Task instructions
Retype the records in full, and please keep the pictures out of the copy.
===== Records to process
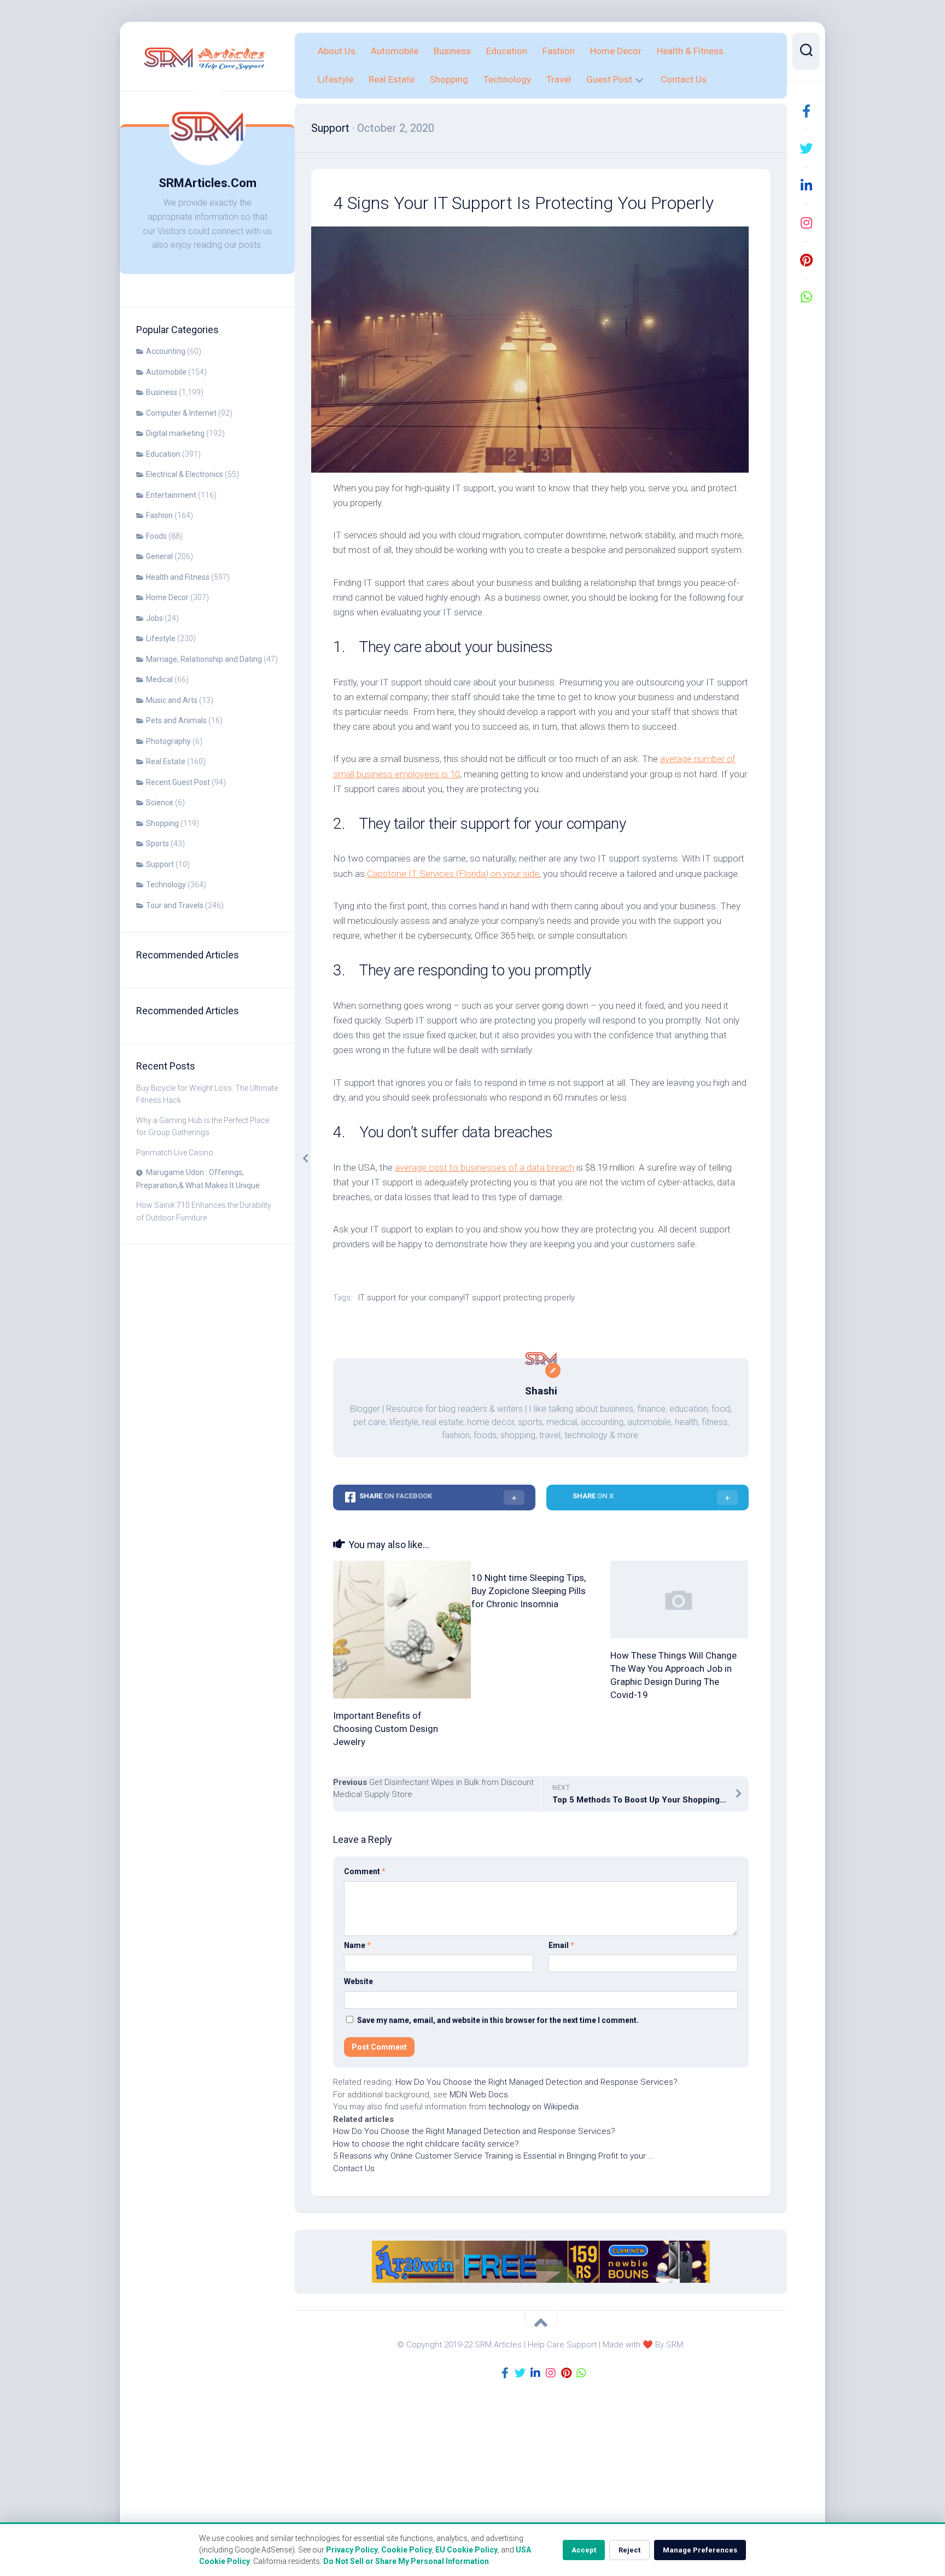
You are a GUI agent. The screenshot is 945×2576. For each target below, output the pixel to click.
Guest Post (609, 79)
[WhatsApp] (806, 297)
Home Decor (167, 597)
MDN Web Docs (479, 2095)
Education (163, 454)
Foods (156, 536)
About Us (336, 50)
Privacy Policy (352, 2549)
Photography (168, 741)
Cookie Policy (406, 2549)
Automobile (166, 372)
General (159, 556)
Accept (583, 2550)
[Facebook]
==========
Exercise answer
You are a GUI agent. The screenshot is 945×2576. For each target below, output the pixel to click.
Guest Post (609, 79)
[WhatsApp] (806, 297)
Home Decor (167, 597)
MDN Web Docs (479, 2095)
Education (163, 454)
Foods (156, 536)
About Us (336, 50)
Privacy Policy (352, 2549)
Photography (168, 741)
Cookie Policy (406, 2549)
Automobile (166, 372)
General (159, 556)
Accept (583, 2550)
[Facebook]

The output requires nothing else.